Excerpt provided section start
The rapid emergence of the Corona Virus is a human tragedy which has upended the world’s social order and financial markets. It is much too early to tell whether the spread of the virus will create a worldwide pandemic with significant mortality or will turn out to be a more typical health event that is similar to the seasonal flu that can be disruptive but not with long term health consequences. In either even, however, the world’s reaction is already creating dramatic changes in social and business behavior and resulted in severe financial consequences. To identify the obvious impacts, the travel and tourism industries have been devastated, supply chains have been disrupted, large social gatherings have been significantly curtailed and business is no longer as usual in many ways.
Regardless of its ultimate severity, this illness will certainly precipitate significant financial dislocations and an inevitable wave of litigation. Obviously, many contracts will be breached. In the case of requirements contracts, suppliers have and will experience restricted access to their labor markets and raw materials. Many will be unable to perform. In the case of take or pay contracts, the customers have and will experience rapidly contracting demand for their services and products and may be unable to fulfill their purchase requirements. More generally, the overall economic uncertainty will result in contraction of credit availability. The constraint on liquidity in a time of economic stress will, itself, cause credit and contract defaults.
It is also certain that companies with limited cash reserves, credit availability and ability to react to the rapid changes in the business environment will face significant financial stress. On top of those challenges, there will be an inevitable constriction on credit until lenders can evaluate the scope of the threat. As a result, many companies will be forced into bankruptcy or out-of-court restructuring. Those companies are likely to have causes of action against other parties but insufficient liquidity to fund the litigation to pursue those claims. Claim Based Funding may be the only source of funding for those claims.
Also consider the Plaintiffs’ Bar. There are any number of scenarios in which businesses and governmental agencies may face liability for claims of negligence or willful misconduct for failing to protect or exploiting various classes of individuals who may be exposed to the virus. These claims may arise from the failure to test suspected victims, careless quarantine implementation, preventing employees from working remotely, price gouging, falsely promoting treatments or cures and other similar activities. There are likely to be a whole new wave of class actions initiated resulting from the wake of the outbreak in response to such activities. Claim Based Funding can support law firms that take on these cases on a contingent fee basis.
Excerpt provided section end
Records provided section start
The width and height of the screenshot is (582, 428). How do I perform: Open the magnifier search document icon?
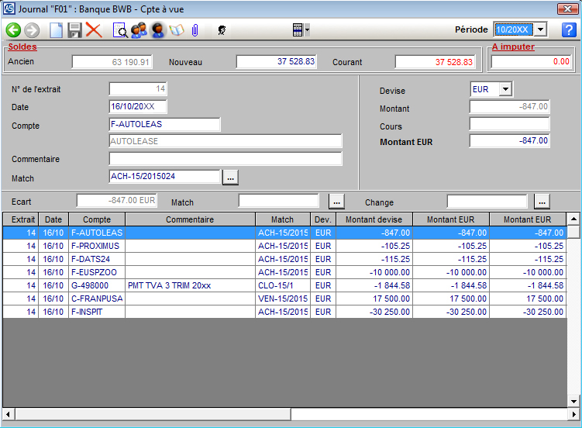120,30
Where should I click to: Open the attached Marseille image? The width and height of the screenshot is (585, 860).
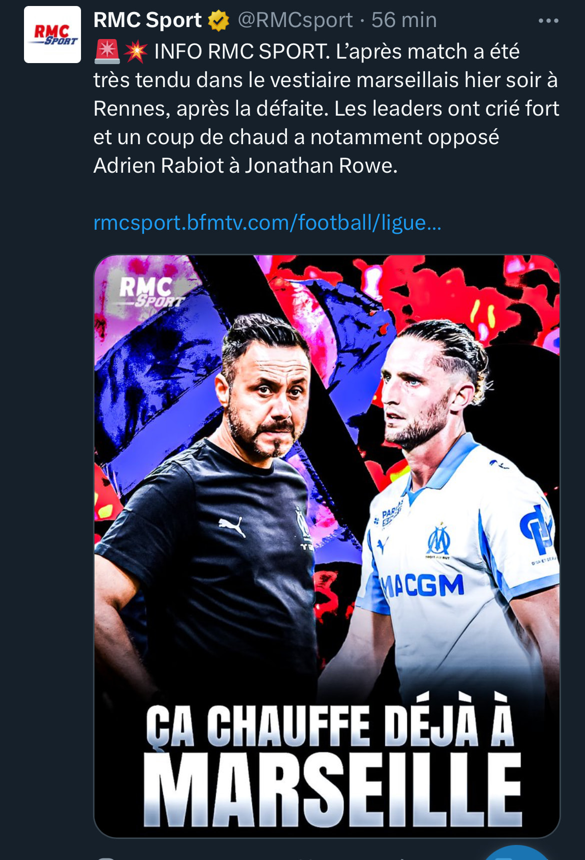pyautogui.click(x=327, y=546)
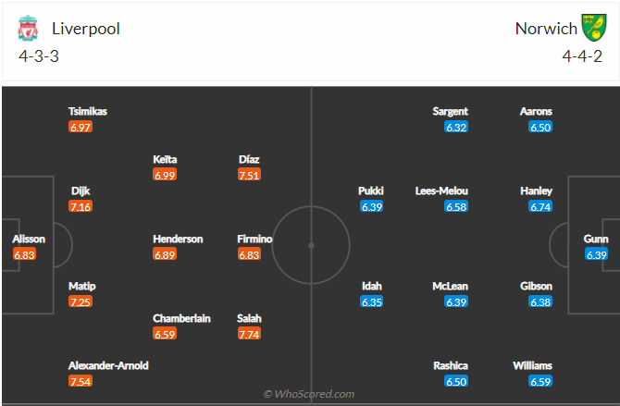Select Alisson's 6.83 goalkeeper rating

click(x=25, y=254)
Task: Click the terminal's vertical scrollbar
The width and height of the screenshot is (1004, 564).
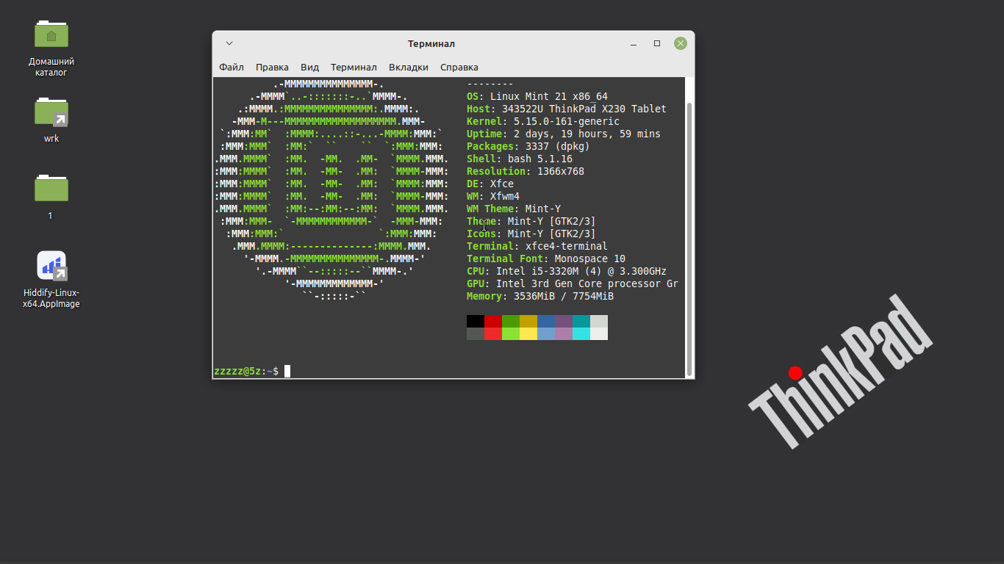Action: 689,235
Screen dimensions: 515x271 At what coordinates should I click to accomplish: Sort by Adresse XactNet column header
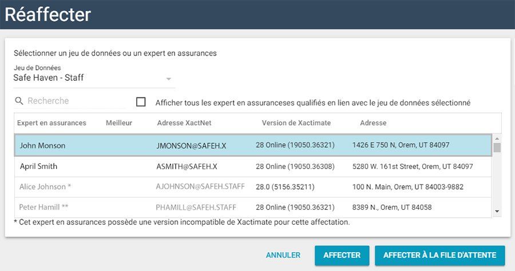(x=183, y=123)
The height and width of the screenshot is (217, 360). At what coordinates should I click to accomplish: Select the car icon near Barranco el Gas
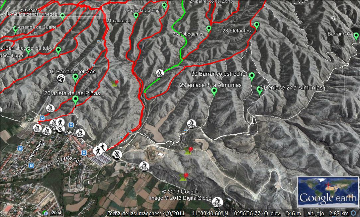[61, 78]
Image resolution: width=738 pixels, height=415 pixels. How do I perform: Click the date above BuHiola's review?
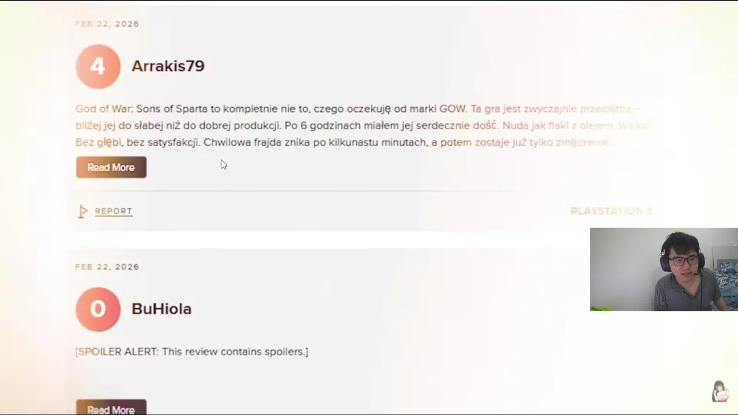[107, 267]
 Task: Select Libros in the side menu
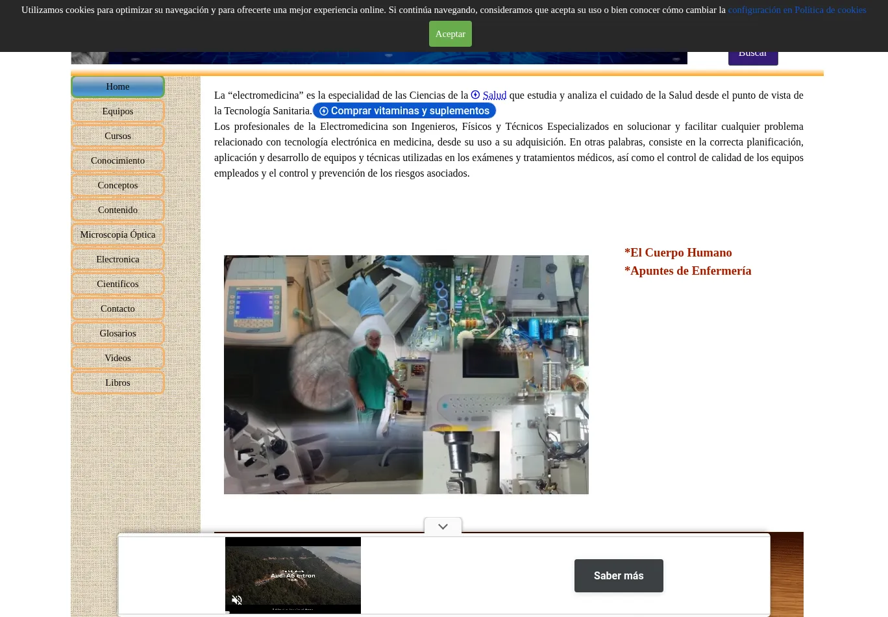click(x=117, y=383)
Records provided section end
Records provided section start
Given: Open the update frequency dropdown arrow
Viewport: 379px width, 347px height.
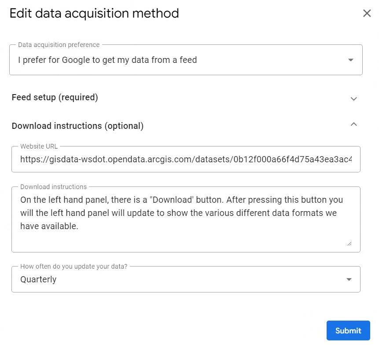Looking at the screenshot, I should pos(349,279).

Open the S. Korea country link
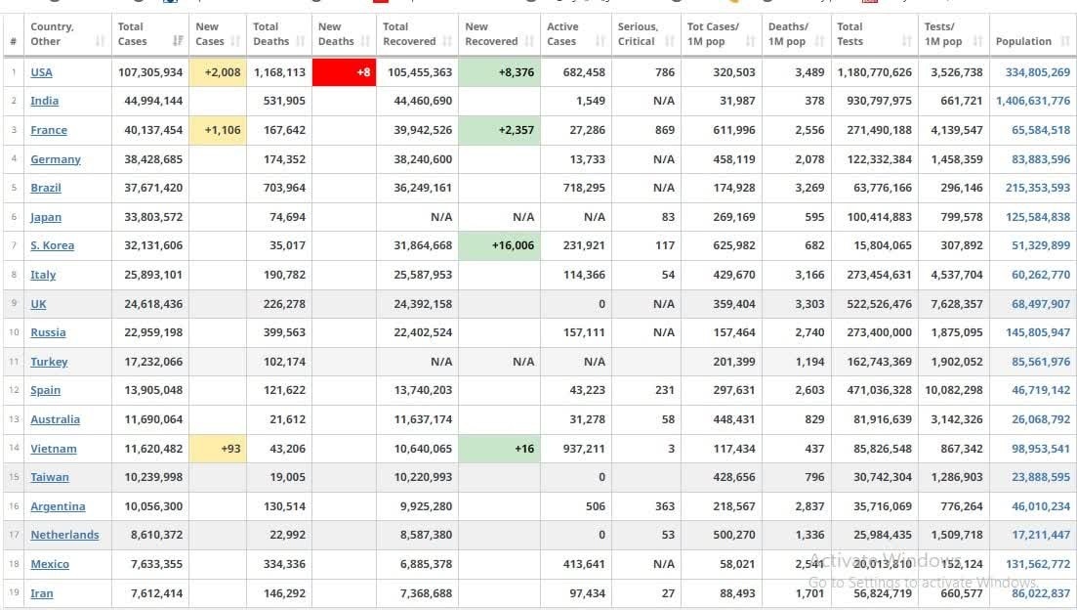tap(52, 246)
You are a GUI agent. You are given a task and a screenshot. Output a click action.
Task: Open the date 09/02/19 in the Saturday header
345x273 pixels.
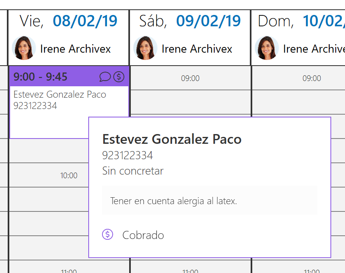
Records provided section end
What to do:
A - Present the paragraph of the passage on the coronavirus that begins "It is also certain that companies" as a bulleted list, keeping its main facts.
B - Reproduce the passage on the coronavirus word for word from "It is also certain" to "for those claims.".
The listing above is separate material and has no connection to the passage on the coronavirus.

Task-by-task answers:
A -
- Companies with limited cash reserves, credit availability, and ability to react to rapid changes in the business environment will face significant financial stress.
- Credit will inevitably tighten until lenders can evaluate the scope of the threat.
- As a result, many companies will be forced into bankruptcy or out-of-court restructuring.
- Those companies are likely to have causes of action against other parties but insufficient liquidity to fund the litigation.
- Claim Based Funding may be the only source of funding for those claims.

B -
It is also certain that companies with limited cash reserves, credit availability and ability to react to the rapid changes in the business environment will face significant financial stress. On top of those challenges, there will be an inevitable constriction on credit until lenders can evaluate the scope of the threat. As a result, many companies will be forced into bankruptcy or out-of-court restructuring. Those companies are likely to have causes of action against other parties but insufficient liquidity to fund the litigation to pursue those claims. Claim Based Funding may be the only source of funding for those claims.